Patients across the UK who are admitted to intensive care units due to COVID-19 are set to receive new life-saving treatments which can reduce the time spent in hospital by up to 10 days, the government has announced today (Thursday 7 January).
Results from the government-funded REMAP-CAP clinical trial published today showed tocilizumab and sarilumab reduced the relative risk of death by 24%, when administered to patients within 24 hours of entering intensive care.
Most of the data came from when the drugs were administered in addition to a corticosteroid, such as dexamethasone – also discovered through government-backed research through the RECOVERY clinical trial – which is already provided as standard of care to the NHS.

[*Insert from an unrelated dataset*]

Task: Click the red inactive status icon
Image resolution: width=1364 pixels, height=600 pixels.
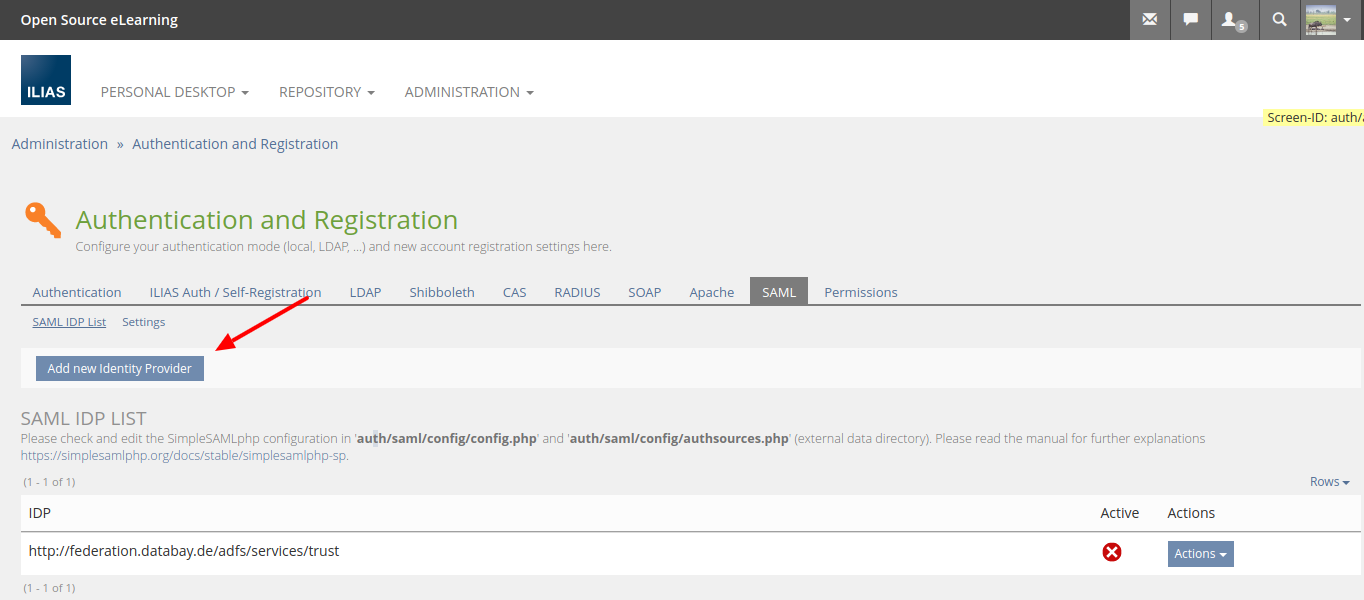Action: pos(1111,552)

Patients receiving these drugs, typically used to treat rheumatoid arthritis, left intensive care between 7 to 10 days earlier on average. The rollout of these treatments could therefore contribute significantly towards reducing pressures on hospitals over the coming weeks and months.
Updated guidance will be issued tomorrow by the government and the NHS to trusts across the UK, encouraging them to use tocilizumab in their treatment of COVID-19 patients who are admitted to intensive care units, effective immediately.
Supplies of tocilizumab are already available in hospitals across the UK and clinicians will be able to treat all those admitted to intensive care units, potentially saving hundreds of lives. The Department for Health and Social Care is working closely with Roche, who manufacture tocilizumab, to ensure treatments continue to be available to UK patients.